“The Baronet chaffed and had fun with the boys, as he was always hail-fellow-well-met with every one, old and young, all the way down; and at the end, when he shook hands and did not see them prepare to give him anything, he said, as they were turning away, ‘Now, you young chaps, hasn’t your father given you anything for the coachman?’

“‘Yes,’ they said, looking sheepish, ‘he gave us two shillings each, but we didn’t know what to do: we daren’t give it to you.’

“‘Oh,’ said he, ‘it’s all right. You hand it over to me and come back with me next holidays, and bring me a coach-full of your fellows. Good-bye.’”

“I drive for a livelihood,” said the Baronet to a friend. “Jones, Worcester, and Stevenson have their liveried servants behind, who pack the baggage and take all short fares and pocket all the fees. That’s all very well for them. I do all myself, and the more civil I am (particularly to the old ladies) the larger fees I get.” And with that he stowed away a trunk in the boot, and turning down the steps, handed into the coach, with the greatest care and civility, a fat old woman, saying as he remounted the box, “There, that will bring me something like a fee.”

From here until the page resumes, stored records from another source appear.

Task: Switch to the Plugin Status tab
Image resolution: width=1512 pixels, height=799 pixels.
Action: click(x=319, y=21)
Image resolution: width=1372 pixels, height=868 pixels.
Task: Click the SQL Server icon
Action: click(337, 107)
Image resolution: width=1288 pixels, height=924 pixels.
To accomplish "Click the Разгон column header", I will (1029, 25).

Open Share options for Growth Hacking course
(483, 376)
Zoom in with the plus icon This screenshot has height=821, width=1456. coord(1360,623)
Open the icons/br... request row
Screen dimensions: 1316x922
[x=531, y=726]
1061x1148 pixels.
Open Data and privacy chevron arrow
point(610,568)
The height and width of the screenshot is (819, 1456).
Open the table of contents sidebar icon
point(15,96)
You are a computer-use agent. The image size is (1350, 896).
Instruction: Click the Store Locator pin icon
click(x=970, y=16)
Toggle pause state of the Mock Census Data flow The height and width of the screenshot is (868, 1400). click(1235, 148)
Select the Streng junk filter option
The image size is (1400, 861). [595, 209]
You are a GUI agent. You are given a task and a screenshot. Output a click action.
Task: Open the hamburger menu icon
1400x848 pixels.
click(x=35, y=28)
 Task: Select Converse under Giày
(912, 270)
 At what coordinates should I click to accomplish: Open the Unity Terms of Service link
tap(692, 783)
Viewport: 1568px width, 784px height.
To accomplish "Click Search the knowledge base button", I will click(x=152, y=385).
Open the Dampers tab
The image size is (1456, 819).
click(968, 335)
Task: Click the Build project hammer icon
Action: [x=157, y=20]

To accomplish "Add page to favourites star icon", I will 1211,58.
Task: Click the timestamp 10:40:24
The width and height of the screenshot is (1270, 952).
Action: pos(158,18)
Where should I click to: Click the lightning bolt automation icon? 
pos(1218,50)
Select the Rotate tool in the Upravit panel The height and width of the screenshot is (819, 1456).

The Baronet made three hundred a year out of this coach, and got his sport out of it for nothing.


III

The “Rocket,” and the other fashionable West-end coaches of the Regency and George IV.’s reign, scorning the plebeian starting-point of the “Elephant and Castle,” whence the second and third-rate coaches, the “rumble-tumbles” and the stage-wagons set out, took their departure from the old City inns, and, calling at the Piccadilly hostelries on their way, crossed the Thames at Putney, even as Captain Hargreaves’ modern Portsmouth “Rocket” did in the notable coaching revival some years since, and as Mr. Shoolbred’s Guildford coach, the “New Times,” does now.

OLD PUTNEY BRIDGE

Here they paid their tolls at the old bridge—eighteenpence a time—and laboriously toiled up the long hill that leads to Putney Heath, not without some narrow escapes of the “outsiders” from having their heads brought into sudden and violent contact with the archway of the old toll-house that—though by no means picturesque in itself—was so strange and curious an object in its position, straddling across the roadway.